Organizer Of Massive Mortgage Fraud Scheme Sentenced

Phillip E. Hill, 51, Sumatra, Florida, was sentenced to serve 28 years in prison for perpetrating a massive mortgage fraud scheme that targeted the metro Atlanta housing and condo market from 2000 through 2003. 

“The mortgage fraud scheme orchestrated by Hill resulted in multi-million dollar losses to lenders and had an even more devastating impact on individual homeowners, neighborhoods and communities,” said United States Attorney David E. Nahmias.  “This sentence, as substantial as it is, cannot compensate the many persons hurt by Hill‘s fraudulent actions.

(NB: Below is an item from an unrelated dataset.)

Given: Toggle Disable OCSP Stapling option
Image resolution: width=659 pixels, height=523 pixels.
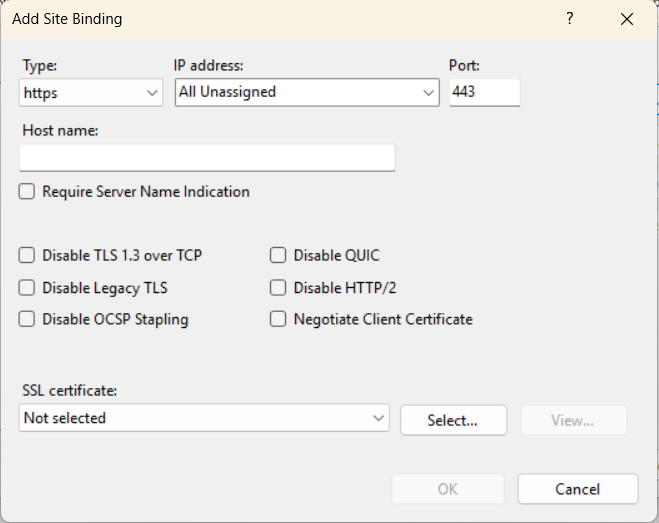Looking at the screenshot, I should (27, 320).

What we hope is that this sentence demonstrates to anyone tempted to participate in mortgage fraud, whether as a key player like Hill or as a participant on any level, that such criminal conduct will be prosecuted aggressively and punished severely.”

Rodney E.  Clarke, Acting Special Agent in Charge, Internal Revenue Service Criminal Investigation, said, “These types of crimes create a significant loss of tax revenue, drive buyers into foreclosure, leave lenders burdened with bad loans and neighborhoods with abandoned and deteriorating properties. The sentence today does not replace the losses that were incurred due to this scheme, however, it does illustrate IRS CI’s commitment to pursuing individuals who commit these types of crimes.”

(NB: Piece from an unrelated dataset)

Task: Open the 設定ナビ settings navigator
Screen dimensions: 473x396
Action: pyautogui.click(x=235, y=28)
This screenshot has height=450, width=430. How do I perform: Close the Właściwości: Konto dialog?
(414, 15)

Hill was sentenced to 28 years in federal prison to be followed by 5 years of supervised release.  He was also ordered to pay restitution of $41,764,244.40. Hill has been in custody since his conviction on 166 felony counts of the indictment by a federal jury on March 14, 2007, following an eight-week trial.

Hill was originally indicted on June 8, 2005. Also indicted at various times and subsequently pleading guilty to charges related to the multi-million dollar mortgage fraud scheme initiated and led by Hill were: William Chavis, 45, Atlanta Georgia; Jeremy Dercola, 29, Douglasville, Georgia; Michael Flake, 31, Stone Mountain, Georgia; Wesley Golden, 57, Atlanta, Georgia; Christopher Halcomb, 45, Cumming, Georgia, Wendell Higgs, 42, Suwanee, Georgia; Corney Jackson, 49 Detroit, Michigan; Wayne Jenkins, 49, Atlanta, Georgia; Rashid Muhammad, 36, Syracuse, New York; Julian Perez, 49, Roswell, Georgia; Brant Petree, 23, Marietta, Georgia; Theodore Tagalakis, 36, Atlanta, Georgia; and Andrew Wolf, 45, Alpharetta, Georgia. 

Co-defendants who went to trial with Hill and were also found guilty of multiple felony charges include: Marcus Alcindor, 42, St. Lucia, Georgia, convicted of conspiracy, loan fraud, mail and wire fraud, and money laundering; Barbara Brown, 34, Marietta, Georgia, convicted of conspiracy, loan fraud, mail and wire fraud, and money laundering; Christine Laudermill, 40, convicted of conspiracy, loan fraud, wire fraud, and money laundering; Robert Powers, 45, Cumming, Georgia, convicted of conspiracy, loan fraud, mail and wire fraud, and money laundering; Leslie Rector, 35, Atlanta, Georgia, convicted of conspiracy, loan fraud, mail and wire fraud, and money laundering; David Thomas, 46, Hammond, Louisiana, convicted of conspiracy, loan fraud, and money laundering; and David Van Mersbergen, 46, Atlanta, Georgia, convicted of conspiracy, loan fraud, and money laundering.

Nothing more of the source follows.